What Bush left out of his address
Many Americans inside and outside the military have vowed that when US troops are deployed on multilateral missions overseas they should never come under the command of a non-US general. That is one issue, and it's possible that as Secretary of State Colin Powell continues discussions with other nations about the new UN resolution on Iraq, they can all find a way to deal with it.But there's a larger issue, too. At the end of the day, every military commander reports to a political leadership. To whom will the commander of the new, mixed, US-UN force in Iraq be responsible? Right now, both the US commander on the ground and the civilian head of the US-led Coalition Provisional Authority (CPA) report to Secretary of Defense Donald Rumsfeld. But once there's a new power-sharing agreement with the UN, will the people in these two jobs report to Mr. Rumsfeld or to UN Secretary-General Kofi Annan?
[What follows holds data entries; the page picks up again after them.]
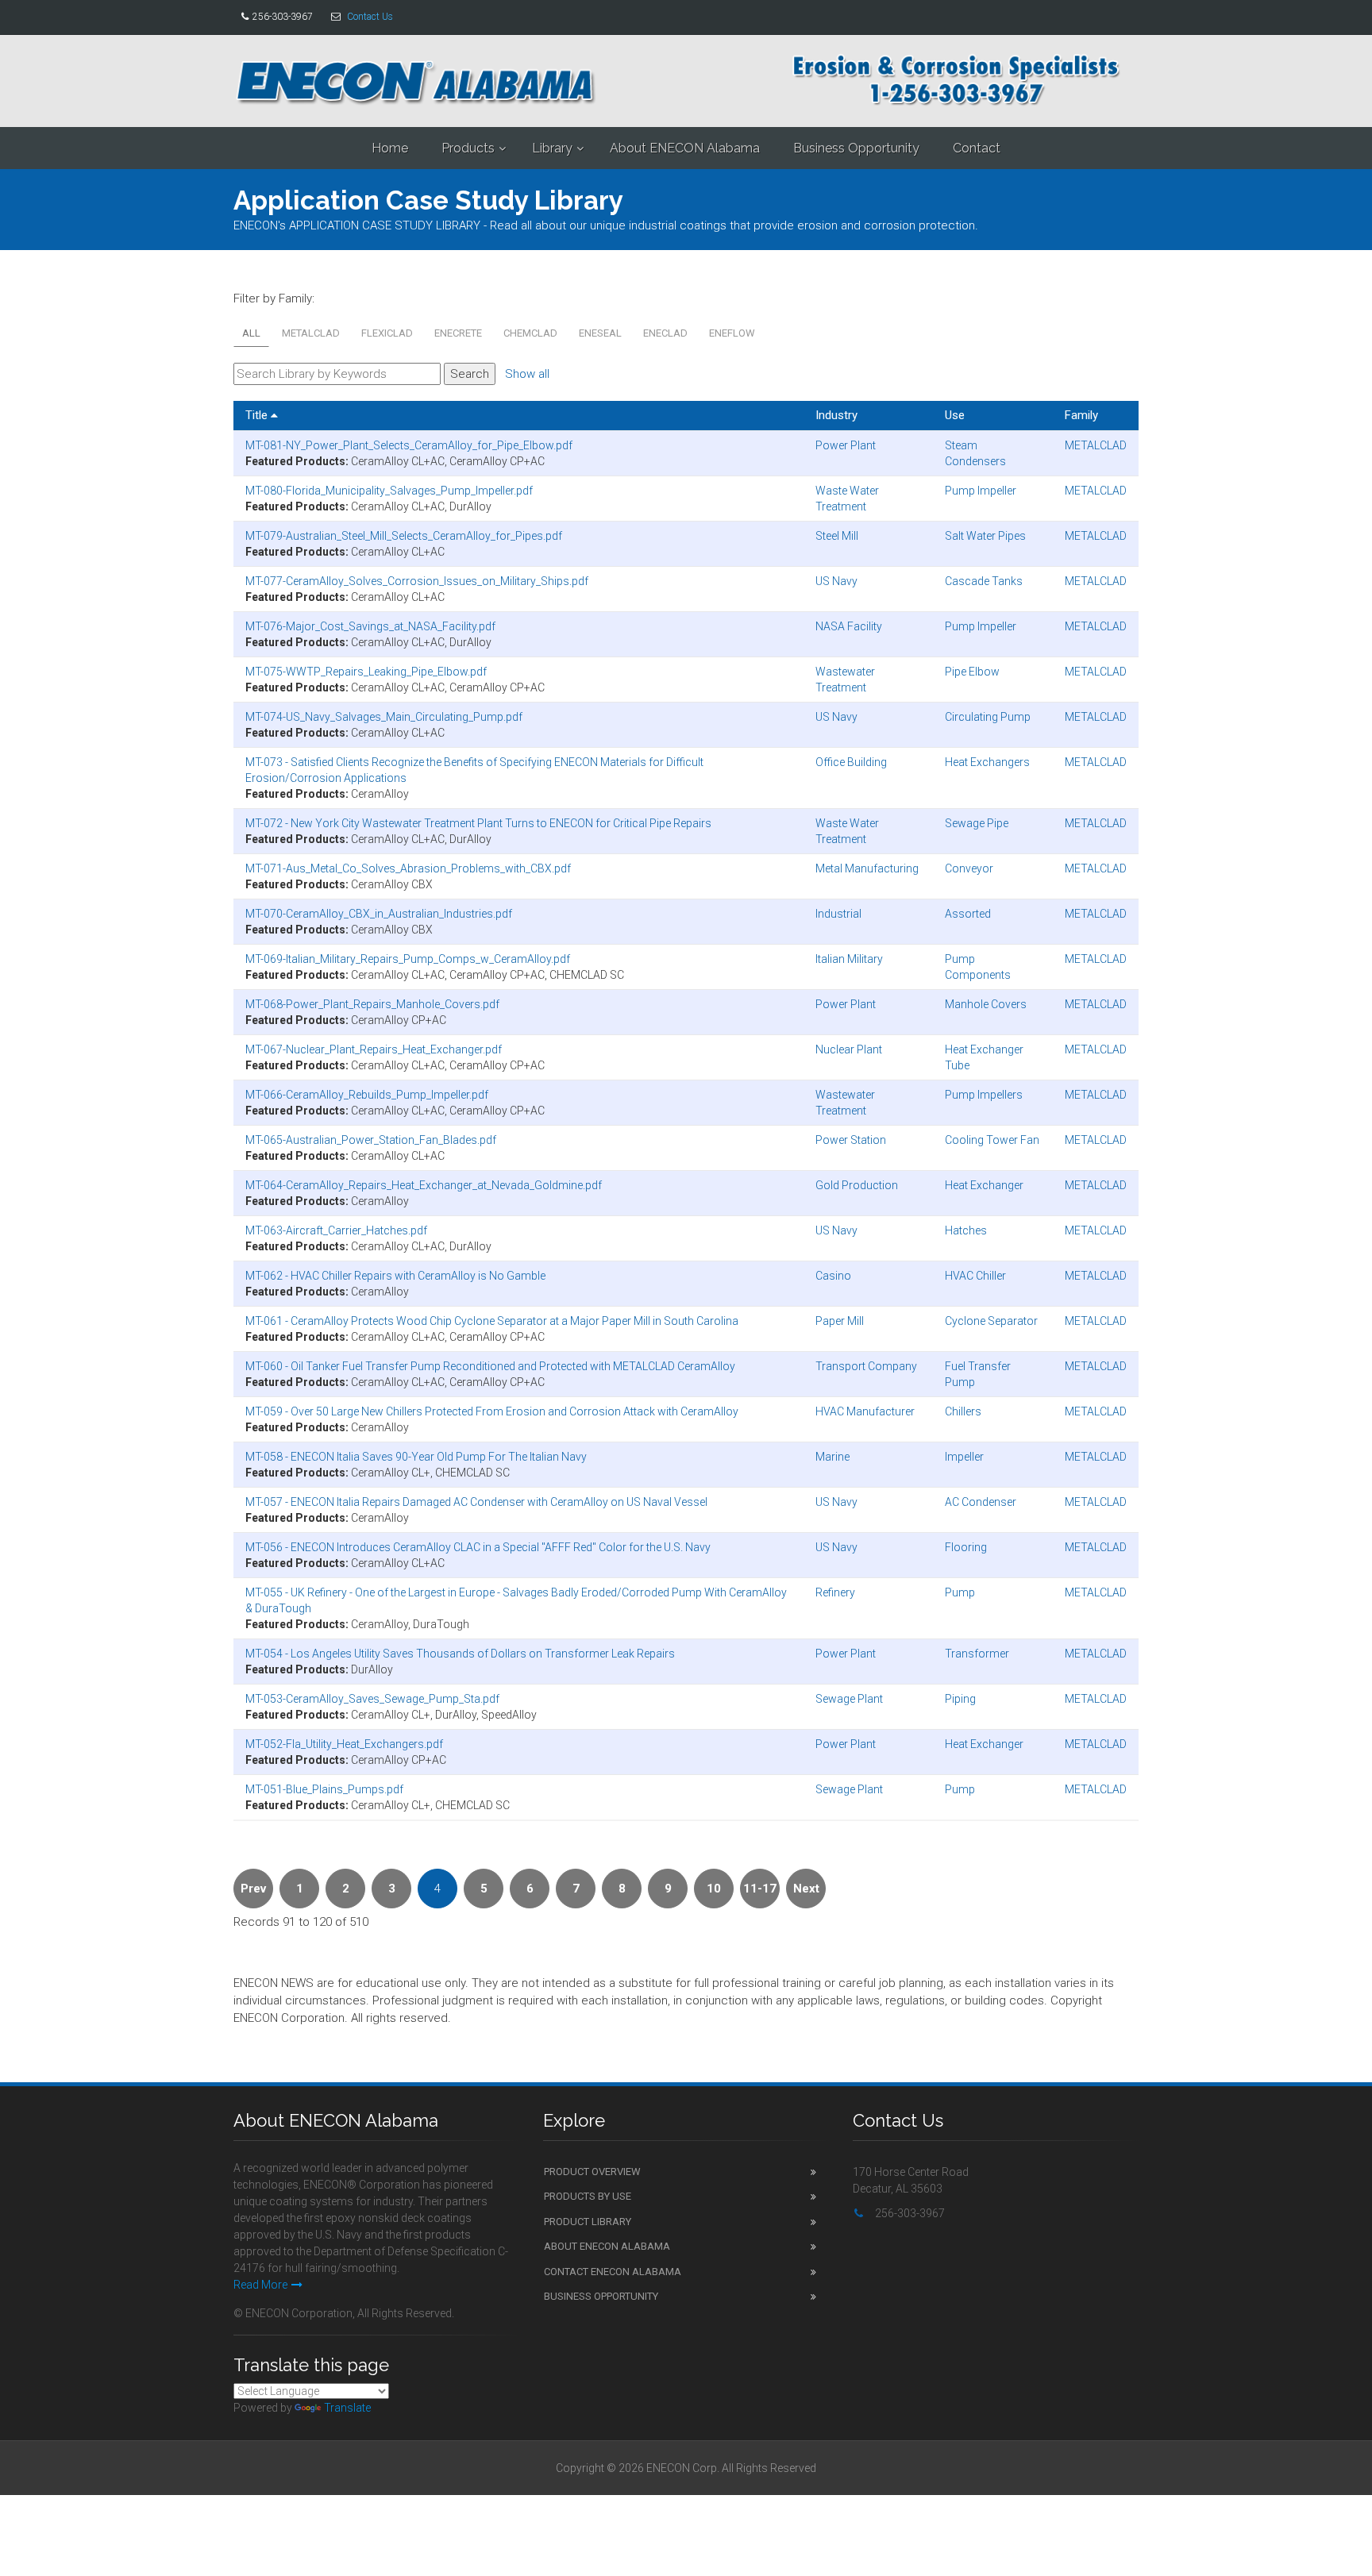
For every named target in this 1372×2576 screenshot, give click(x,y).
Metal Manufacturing (867, 868)
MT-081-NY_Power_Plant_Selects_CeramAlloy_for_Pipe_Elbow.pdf (408, 445)
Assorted (968, 913)
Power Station (850, 1140)
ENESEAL (600, 333)
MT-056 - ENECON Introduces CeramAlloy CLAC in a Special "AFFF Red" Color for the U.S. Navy (478, 1547)
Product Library (587, 2222)
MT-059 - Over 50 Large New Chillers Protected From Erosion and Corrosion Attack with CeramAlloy (491, 1411)
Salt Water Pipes (985, 535)
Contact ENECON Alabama (612, 2272)
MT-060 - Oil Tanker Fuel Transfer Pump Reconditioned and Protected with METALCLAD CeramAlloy (490, 1366)
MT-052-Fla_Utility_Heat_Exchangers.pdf (344, 1744)
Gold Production (856, 1185)
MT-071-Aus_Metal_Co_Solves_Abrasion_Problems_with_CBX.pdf (408, 868)
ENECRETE (458, 333)
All (251, 333)
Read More (260, 2284)
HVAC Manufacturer (865, 1411)
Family (1081, 415)
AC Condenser (980, 1502)
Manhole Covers (986, 1004)
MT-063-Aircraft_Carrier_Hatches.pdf (336, 1230)
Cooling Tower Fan (992, 1140)
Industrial (838, 913)
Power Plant (845, 445)
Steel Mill (836, 535)
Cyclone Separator (991, 1321)
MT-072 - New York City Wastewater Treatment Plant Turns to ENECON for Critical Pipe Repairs (478, 823)
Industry (836, 415)
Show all (527, 374)
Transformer (977, 1653)
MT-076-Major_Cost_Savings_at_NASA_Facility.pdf (370, 626)
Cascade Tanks (984, 581)
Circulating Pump (988, 716)
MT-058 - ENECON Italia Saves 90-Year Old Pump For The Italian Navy (416, 1456)
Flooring (966, 1547)
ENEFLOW (732, 333)
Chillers (963, 1411)
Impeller (964, 1456)
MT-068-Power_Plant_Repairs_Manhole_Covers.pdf (372, 1004)
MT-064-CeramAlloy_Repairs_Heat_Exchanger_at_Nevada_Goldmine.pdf (423, 1185)
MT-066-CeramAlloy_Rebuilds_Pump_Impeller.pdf (366, 1094)
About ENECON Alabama (685, 148)
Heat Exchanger (984, 1185)
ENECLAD (665, 333)
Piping (960, 1698)
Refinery (835, 1592)
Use (955, 415)
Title (258, 415)
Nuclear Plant (848, 1049)
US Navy (836, 581)
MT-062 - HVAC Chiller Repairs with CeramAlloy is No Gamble (395, 1275)
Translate (347, 2407)
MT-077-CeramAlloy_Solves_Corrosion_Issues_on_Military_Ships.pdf (416, 581)
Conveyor (969, 868)
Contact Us (370, 16)
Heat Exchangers (987, 762)
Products (468, 148)
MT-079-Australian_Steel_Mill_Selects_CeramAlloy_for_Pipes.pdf (403, 535)
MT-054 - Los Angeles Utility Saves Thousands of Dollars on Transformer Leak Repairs (460, 1653)
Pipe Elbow (972, 671)
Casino (833, 1275)
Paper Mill (839, 1321)
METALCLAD (311, 333)
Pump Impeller (980, 490)
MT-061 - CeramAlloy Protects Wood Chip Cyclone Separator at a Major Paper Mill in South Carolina (491, 1321)
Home (390, 148)
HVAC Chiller (975, 1275)
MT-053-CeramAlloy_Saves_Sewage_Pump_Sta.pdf (372, 1698)
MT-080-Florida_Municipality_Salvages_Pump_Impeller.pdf (389, 490)
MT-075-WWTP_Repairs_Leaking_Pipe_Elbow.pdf (366, 671)
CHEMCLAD (530, 333)
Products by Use (587, 2196)
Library (552, 148)
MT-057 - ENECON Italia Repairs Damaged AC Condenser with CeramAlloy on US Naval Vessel (476, 1502)
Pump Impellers (984, 1094)
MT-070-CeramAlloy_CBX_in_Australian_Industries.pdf (378, 913)
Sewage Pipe (976, 823)
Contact (976, 148)
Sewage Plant (849, 1698)
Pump (960, 1592)
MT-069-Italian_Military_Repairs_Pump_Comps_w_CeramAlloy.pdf (407, 959)
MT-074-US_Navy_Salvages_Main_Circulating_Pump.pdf (383, 716)
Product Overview (592, 2171)
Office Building (851, 762)
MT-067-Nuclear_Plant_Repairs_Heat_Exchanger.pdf (373, 1049)
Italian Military (849, 959)
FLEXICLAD (387, 333)
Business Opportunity (856, 148)
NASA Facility (848, 626)
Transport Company (866, 1366)
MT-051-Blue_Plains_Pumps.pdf (324, 1789)
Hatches (966, 1230)
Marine (832, 1456)
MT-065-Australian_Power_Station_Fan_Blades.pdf (370, 1140)
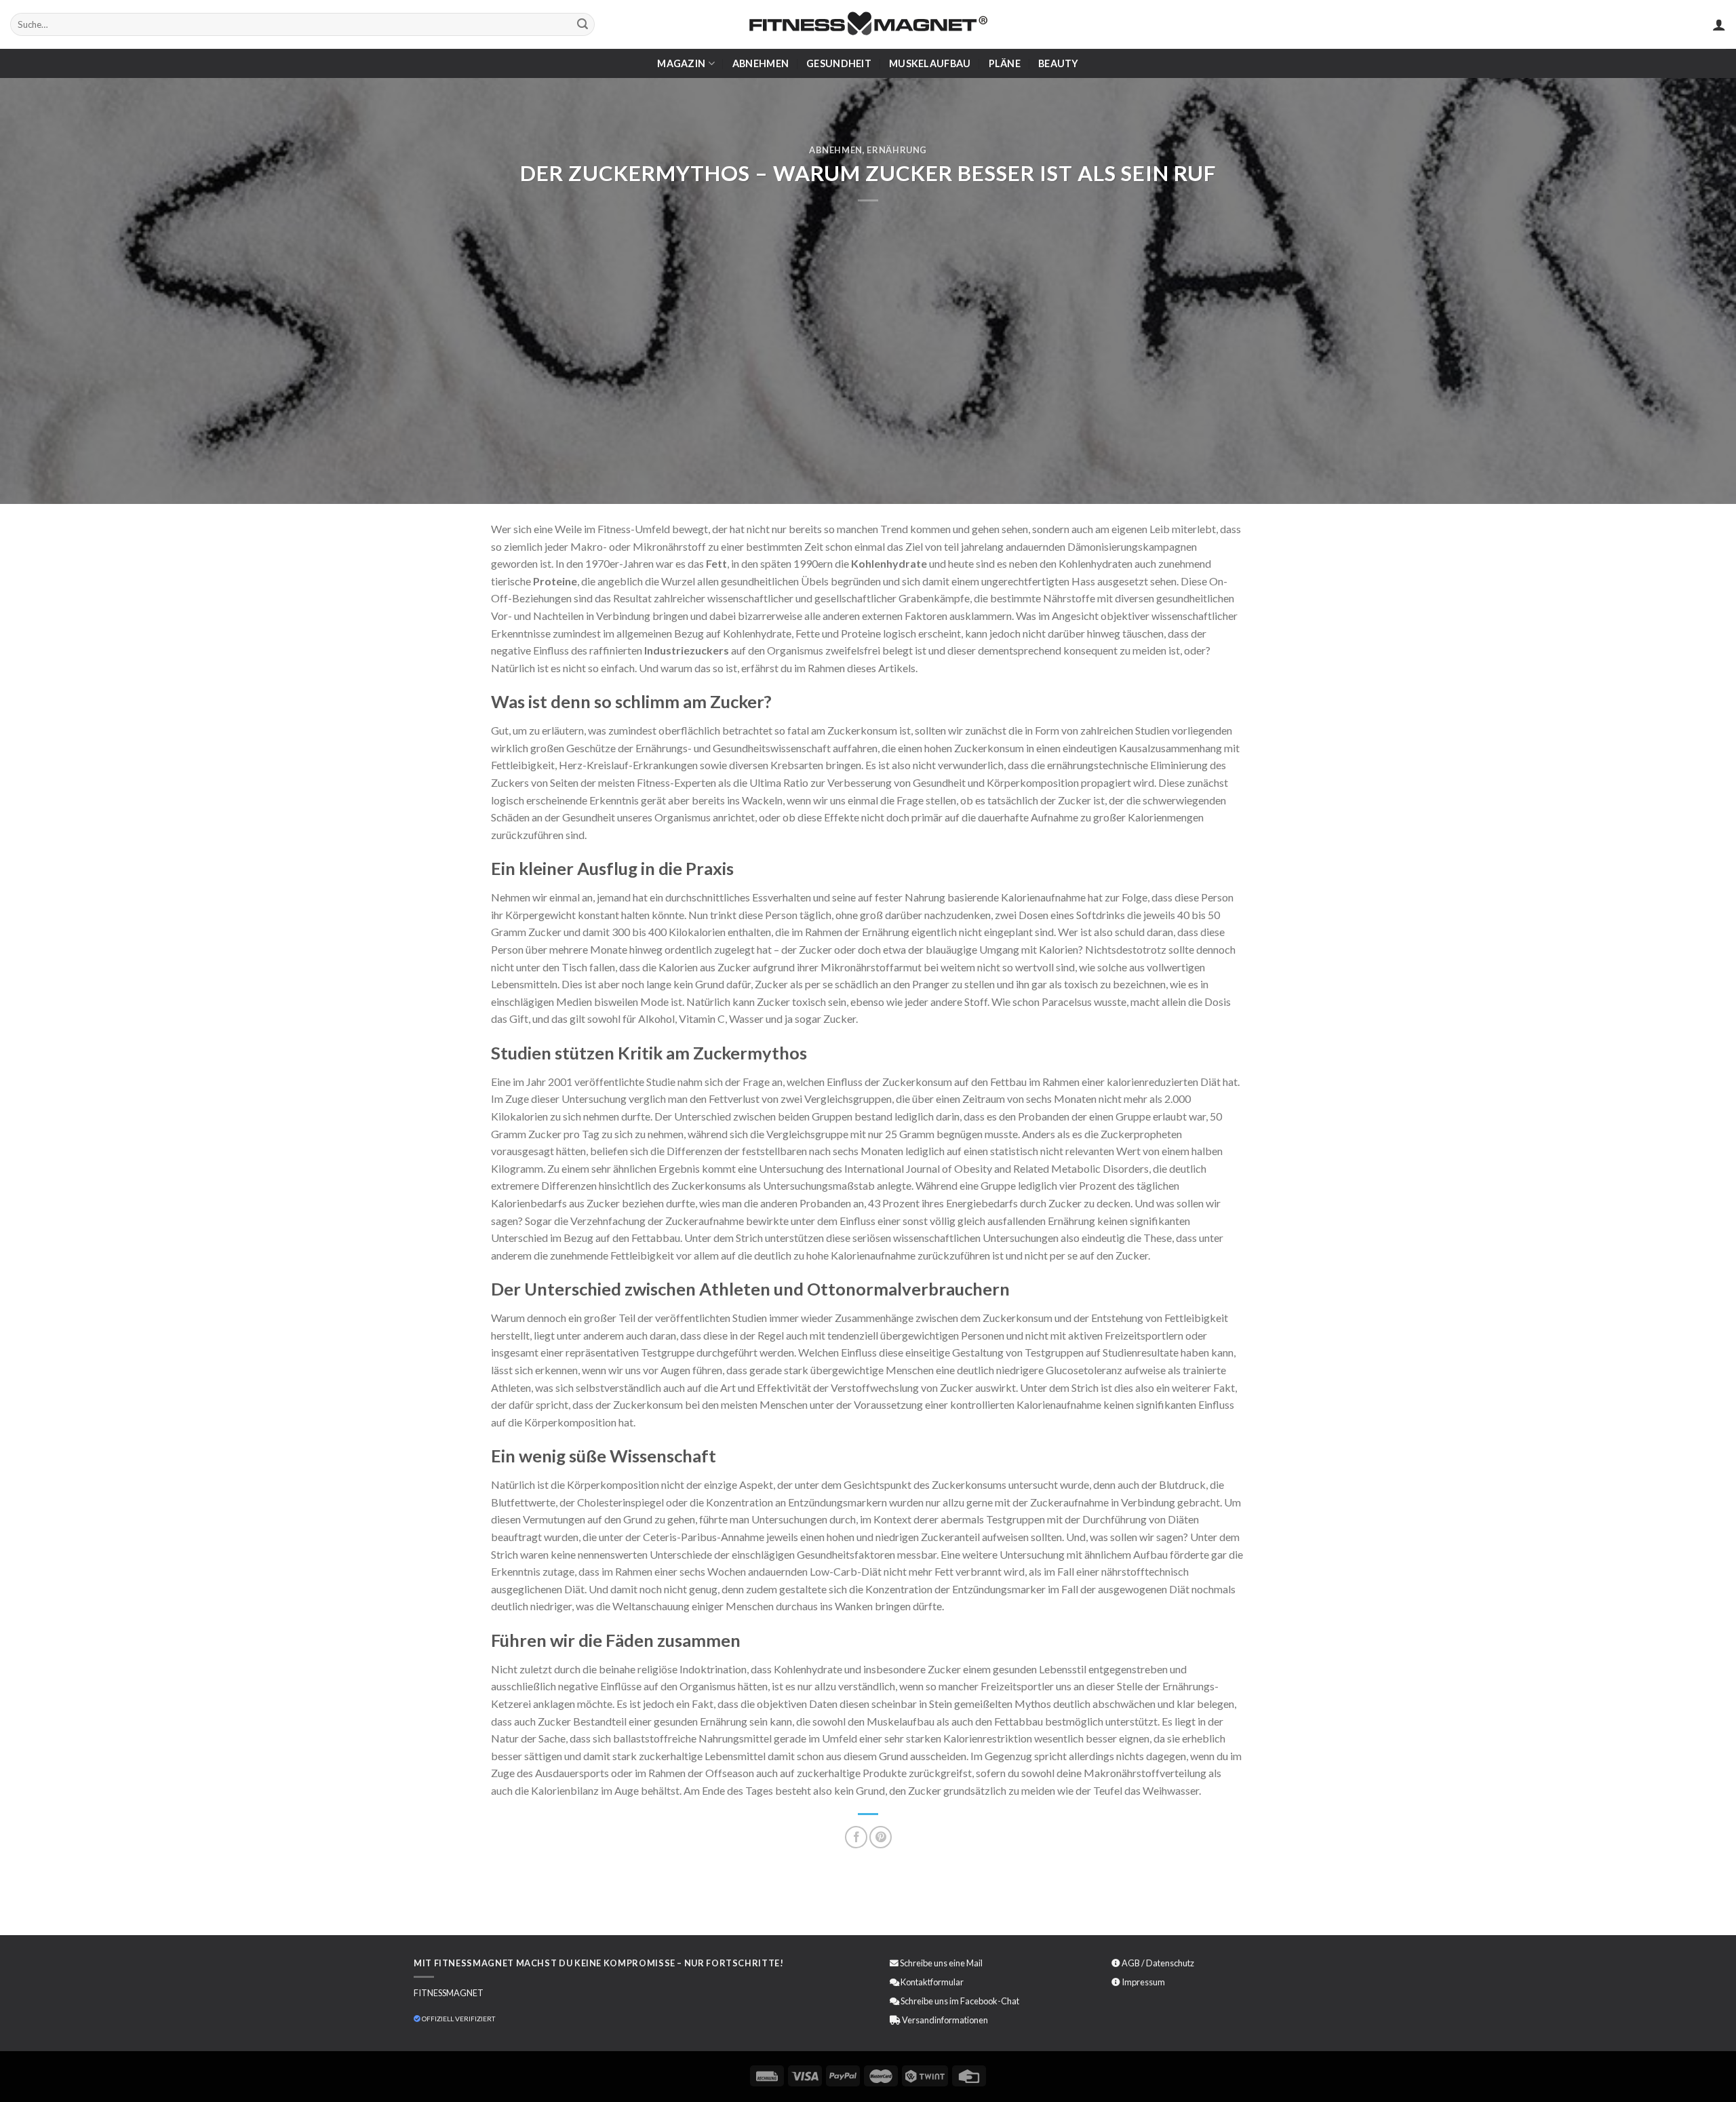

Let's be frank. Many key members of the UN Security Council would find it hard to lend their troops, the UN's name, and the enormous legitimacy that the UN enjoys around the world to a venture headed by Rumsfeld, a man who has gratuitously denigrated many friendly countries in public.
It would be easier to reach the needed agreement if Rumsfeld were no longer secretary of Defense. But there are other reasons, too, that Bush should consider letting Rumsfeld go. It was, after all, his decisionmaking at key points in the past two years that led the US into the present mess in Iraq.